Supprimez la pensée de quelqu’un, et ce quelqu’un n’existe plus – à vos yeux, du
moins, mais cela suffit car on ne tue personne pour les beaux yeux d’un(e)
autre. Penser est l’arme absolue. Parce qu'insaisissable, donc imparable à
moins, précisément, d’être paré à tout. Il ne s'agit pas, encore une fois, de
cette croyance réputée infantile en la toute-puissance de la pensée. Car pensée
et puissance font deux, au grand dam de Nietzsche ; par voie de conséquence, nulle
impuissance : la catégorie même relève du penser, seul à valider un pouvoir qui
peut toujours tourner en impuissance et réciproquement. Penser n'est ni fort,
ni faible, ni même mesuré, agissant avant
toute dépense de forces. Il est faux sur toute la ligne de prétendre que penser
(trop penser, comme si c’était et possible
et évitable), épuise ou même débilite,
rende malade ou « fou ». On ne voit pas que, chez la majorité
écrasante des animaux raisonnables, penser ne se voit qu’à ce que l'on n’entend ou ne comprend pas, à ce que l’on ne
pense pas encore, précise Heidegger, avec
un optimisme que je suis loin de partager. Dans tous les cas, c'est bien de là
que penser prend son départ : de
ce que ça ne se présente que comme sa propre absence. Comment penser l’absence
de pensée devient alors la question la plus mordante. Pourtant, il doit bien y
avoir un moyen pour briser ce tour de l'absence plus présente que tout ? Pas
pour forcer penser à se présenter, en bonne et due forme (déclinant son
identité, son nom), mais pour lui intimer le même, quoique inverse, « besoin ».

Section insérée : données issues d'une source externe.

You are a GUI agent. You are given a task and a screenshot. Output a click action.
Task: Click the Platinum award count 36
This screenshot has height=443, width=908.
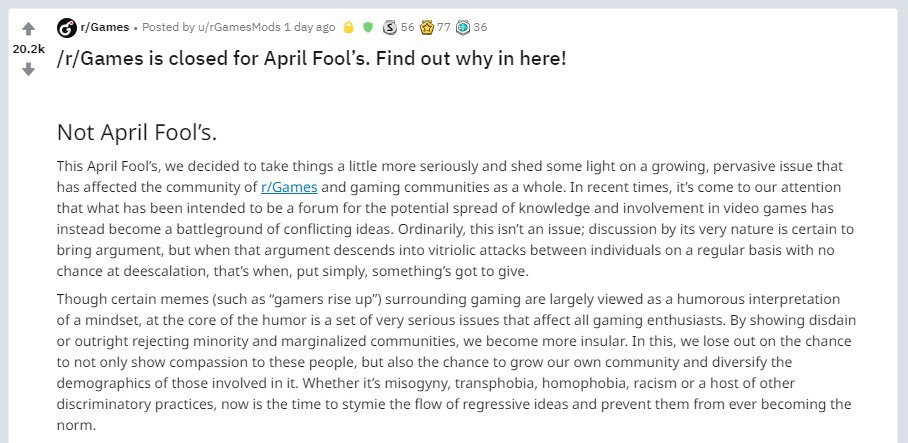[x=480, y=27]
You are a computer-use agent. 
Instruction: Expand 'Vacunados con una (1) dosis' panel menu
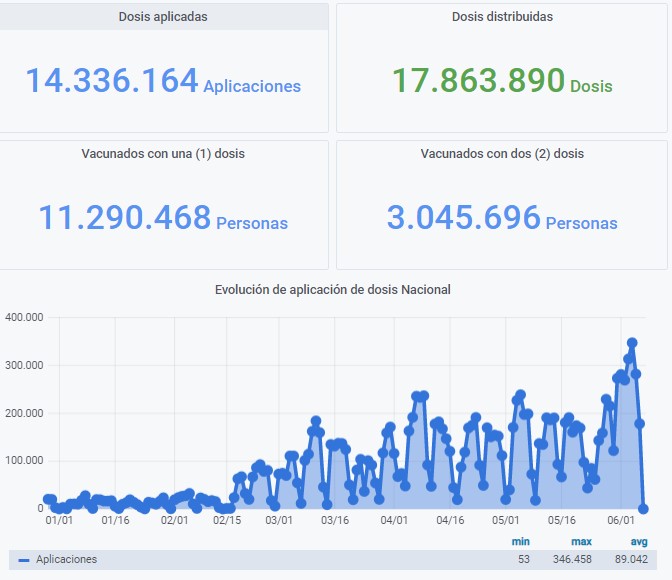click(163, 154)
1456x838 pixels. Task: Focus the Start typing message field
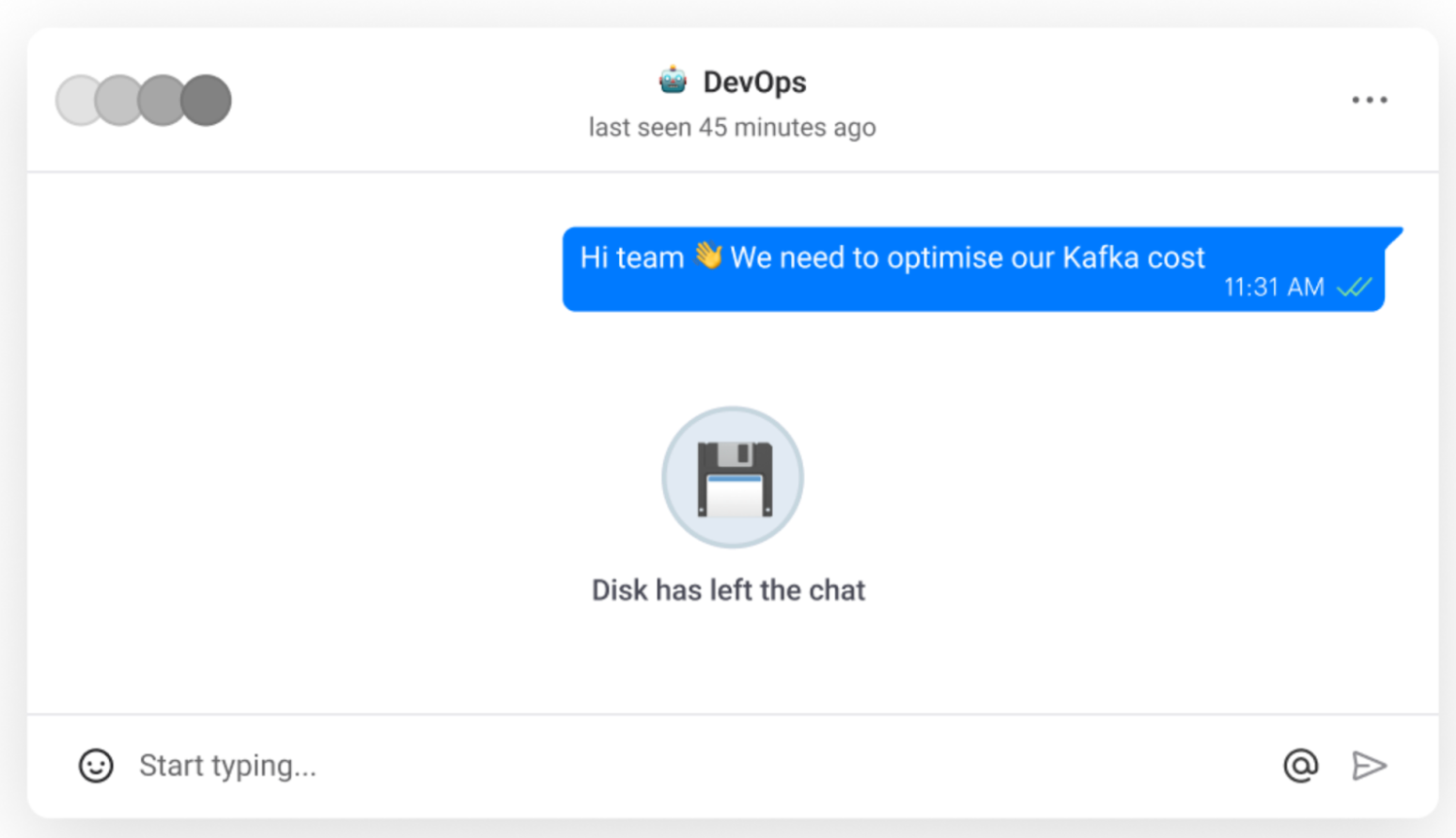click(695, 766)
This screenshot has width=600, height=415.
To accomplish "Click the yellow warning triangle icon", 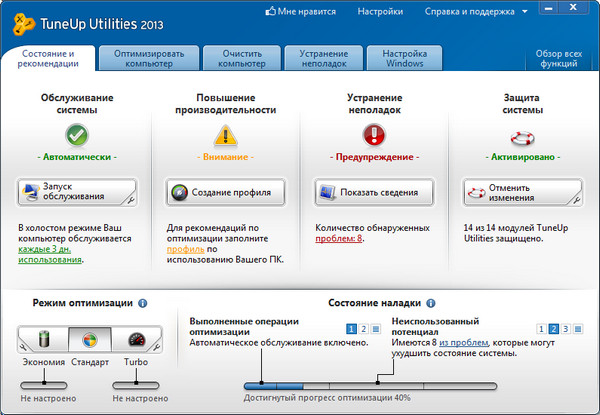I will pos(225,134).
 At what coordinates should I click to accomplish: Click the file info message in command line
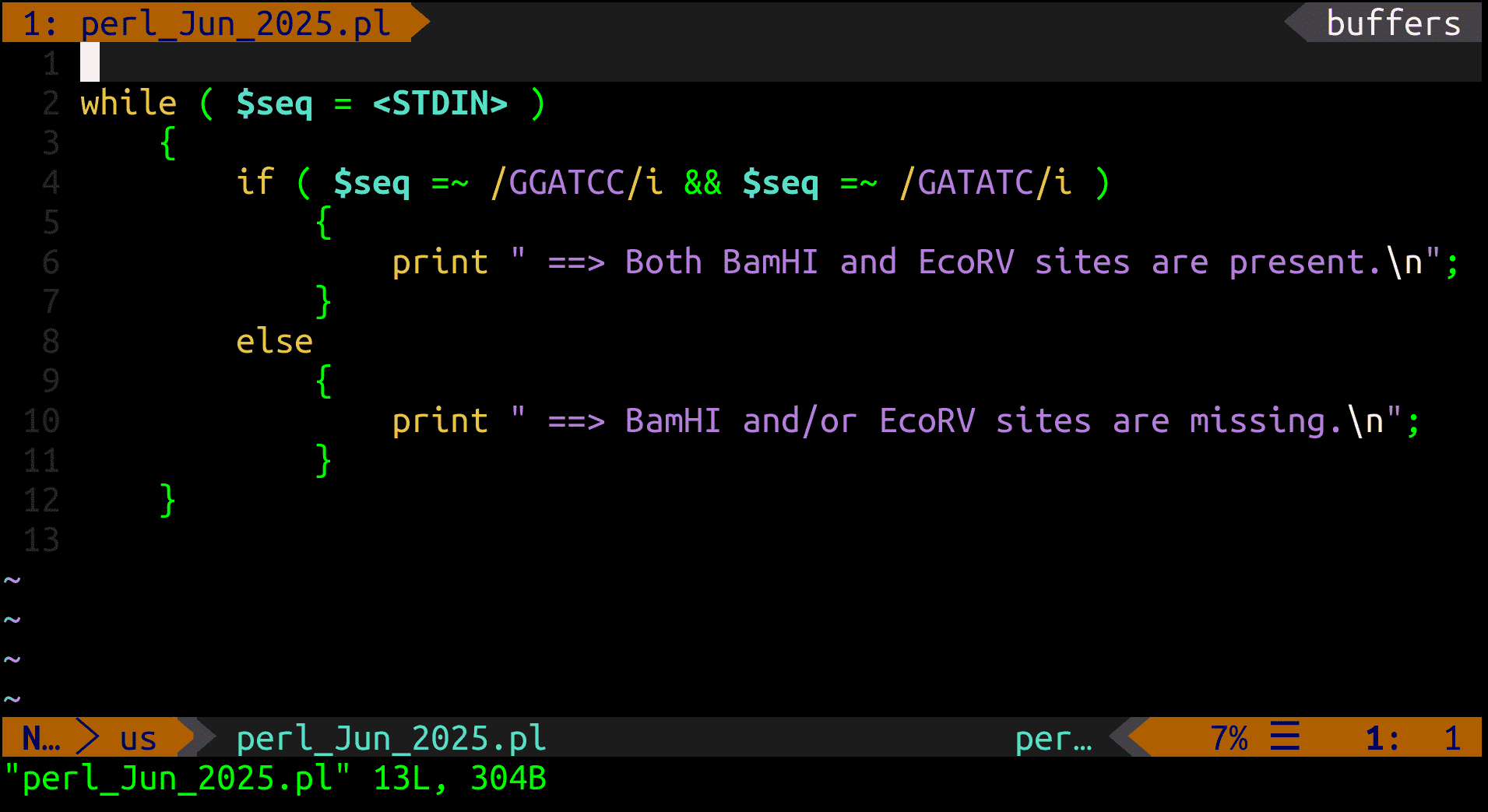click(276, 779)
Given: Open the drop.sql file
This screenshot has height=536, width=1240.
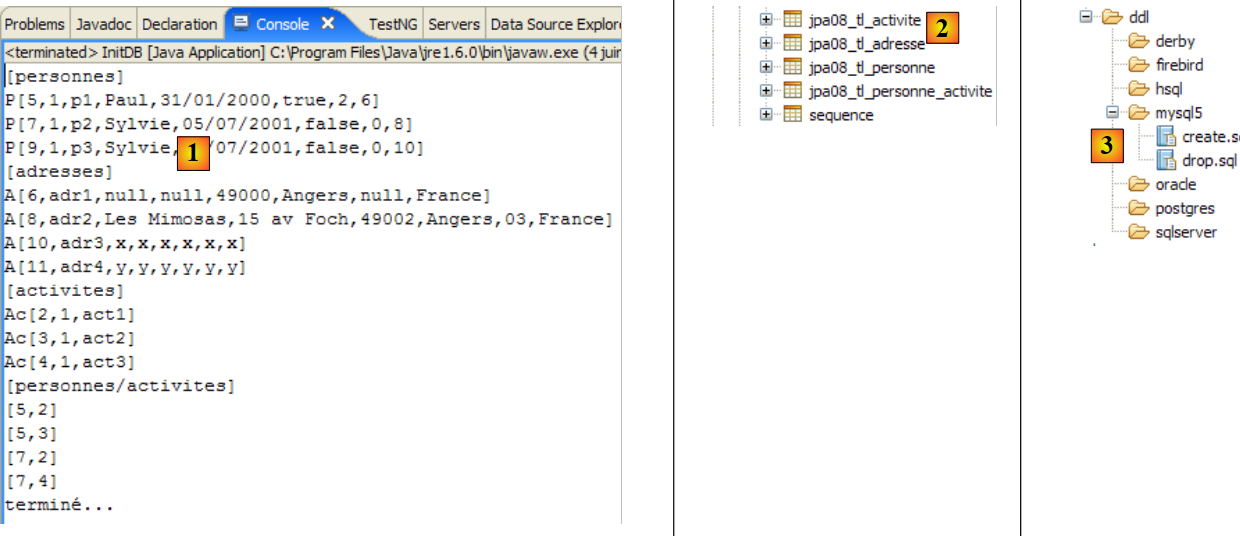Looking at the screenshot, I should [1202, 160].
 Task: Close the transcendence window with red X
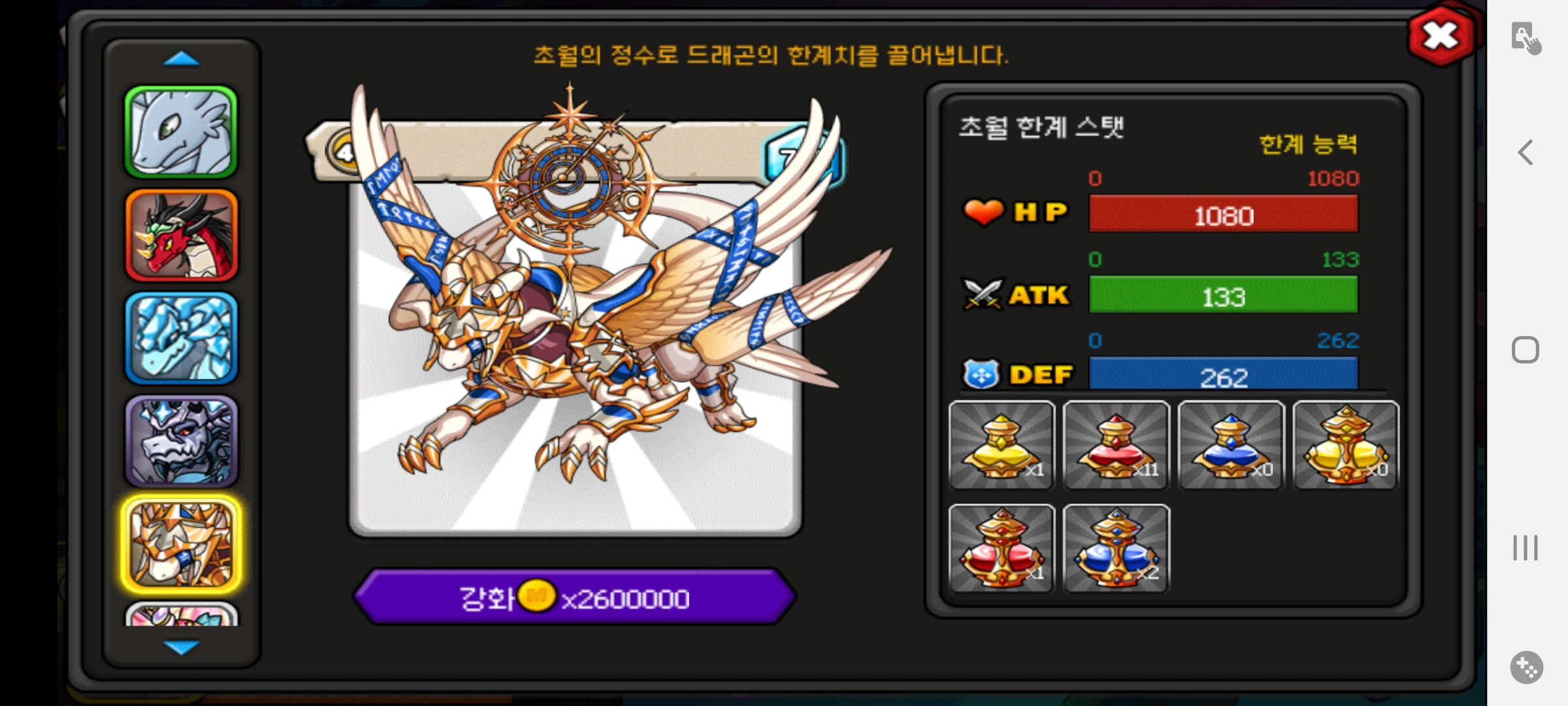(1441, 35)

Ce n’est pas le bon mot, car nul n'a besoin
de penser comme on doit satisfaire ses besoins naturels (manger, boire, pisser,
baiser, etc.) Penser ne « presse » que quand il n'y a pas moyen de faire autrement. Et c'est
là que ça peut devenir dangereux, voire violent. C’est là aussi qu’il faut garder
un calme absolu, un sang-froid vertigineux. Car penser n'est pas un moyen comme
un autre de parvenir à ses fins, c'est plutôt penser qui dispose des fins de
toute action.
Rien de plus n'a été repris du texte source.